En préparation de la manifestation du 10 septembre contre la réforme des retraites à laquelle son syndicat appelle avec la CGT, Jean-Claude Mailly, de FO, s’exprime dans le Monde sous le titre « arrêtons de remettre en cause les droits sociaux lors du débat sur les retraites ! Un article révélateur des principes généraux de négociation de FO, mais aussi de la mauvaise foi de son secrétaire général.

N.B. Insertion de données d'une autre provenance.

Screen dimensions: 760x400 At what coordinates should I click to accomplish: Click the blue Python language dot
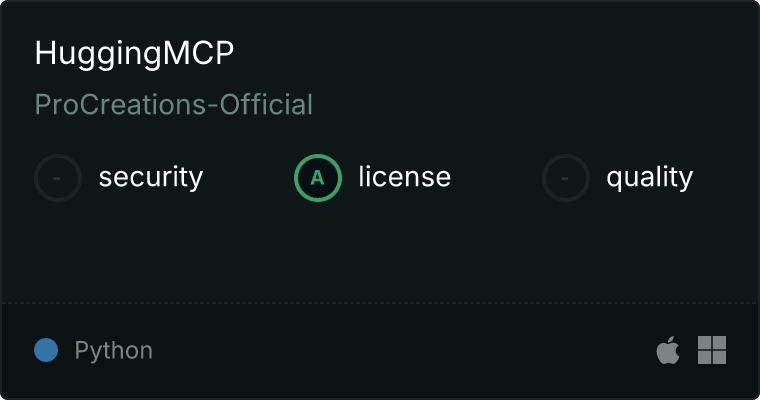point(46,350)
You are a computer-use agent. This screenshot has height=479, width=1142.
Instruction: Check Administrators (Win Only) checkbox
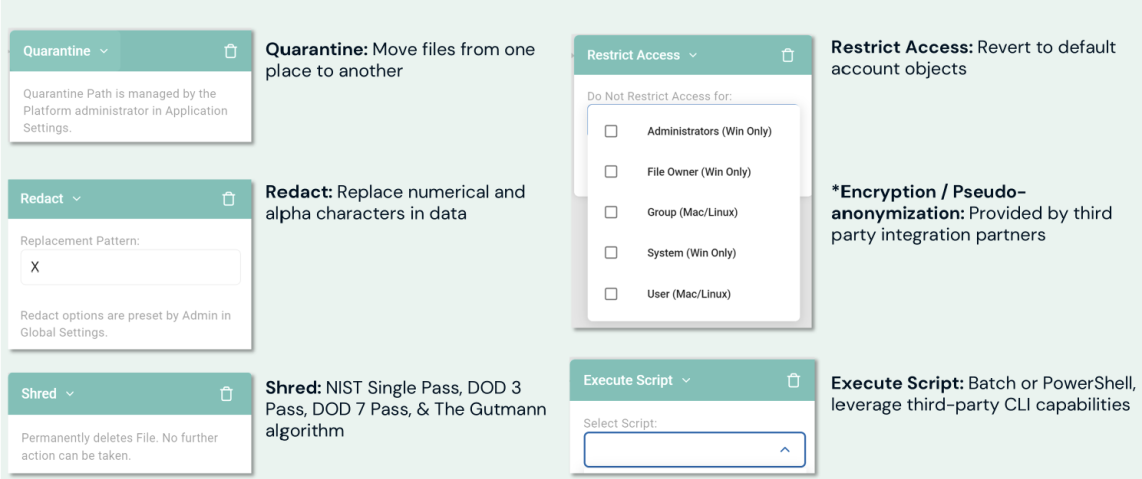611,131
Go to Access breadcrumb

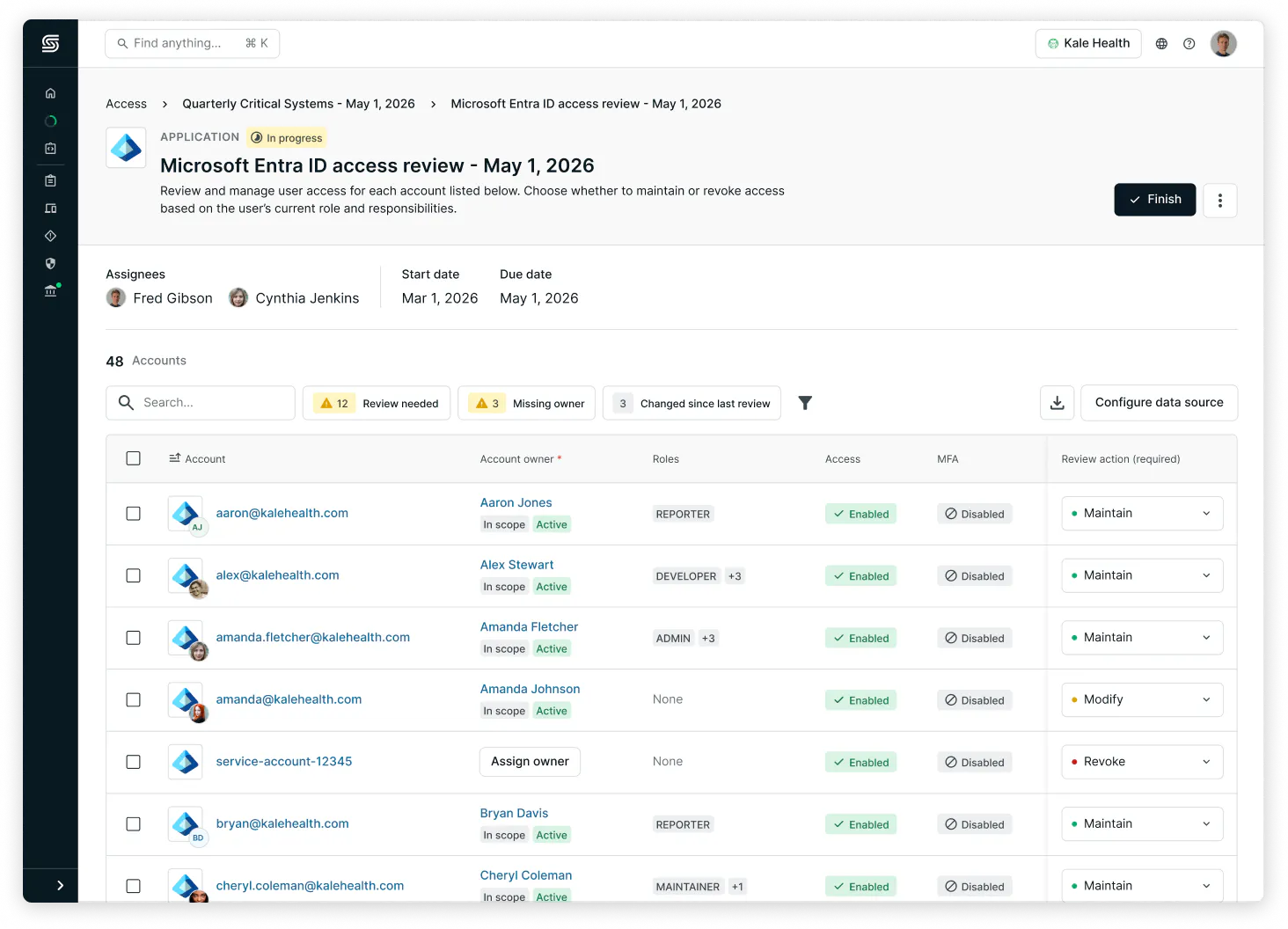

La doctrine constante de FO, qu’illustre bien son point de vue sur la question des retraites, est qu’il n’est pas question d’admettre des reculs sociaux, qu’il ne doit y avoir que des avancées. Cette position de principe la différencie de la CFDT qui admet qu’on puisse échanger des reculs contre des avancées sur des sujets considérés comme plus importants. C’est fort de ce point de vue que dans certaines entreprises, au moment des lois Aubry, le syndicat FO refusait toute idée d’annualisation du temps de travail (même sous la forme de jours d’ARTT) et réclamait un passage à 35 heures en 5*7 heures. La différence sur ce point avec la CFDT s’explique probablement en partie parce que FO est surtout forte dans le public alors que la CFDT est plus forte dans le privé. Comme le montre assez nettement la tribune de son secrétaire général, FO ne se demande pas si ce qu’elle réclame est possible pour son partenaire dans la négociation.
FO est donc opposé à toutes les réformes réalisées sur les retraites depuis 1993 (FO réclame toujours le retour aux 37.5 ans de cotisations). Dans sa tribune, son secrétaire général met en avant des arguments pour le moins discutables.
Après un couplet sur les méchants financiers et la non moins méchante union européenne, il invoque la situation de « la moitié des salariés qui demandent la liquidation de leur retraite et qui ne sont pas en activité parce qu’ils sont en invalidité ou en inaptitude ».
Le numéro 1449 d’INSEE Première, paru le 7 juin et dont j’ai fait une analyse le 9 juin montre que cette prétendue moitié de salariés n’est qu’un fantasme et analyse en détail les cas des 34 % qui ont accédé indirectement à la retraite dans les dix années précédentes. On notera que c’est le cas de 20 % des salariés du public ce qui donne à penser que le licenciement n’est pas la seule raison. L’INSEE trouve 4 types de situation, depuis le chômage subi jusqu’au chômage choisi (notamment par ceux qui se portent volontaires pour un plan social quelques mois avant de pouvoir prendre leur retraite), en passant par les inaptes ou en longue maladie ou ceux qui arrêtent de travailler pour des raisons personnelles (par exemple pour soigner des parents malades).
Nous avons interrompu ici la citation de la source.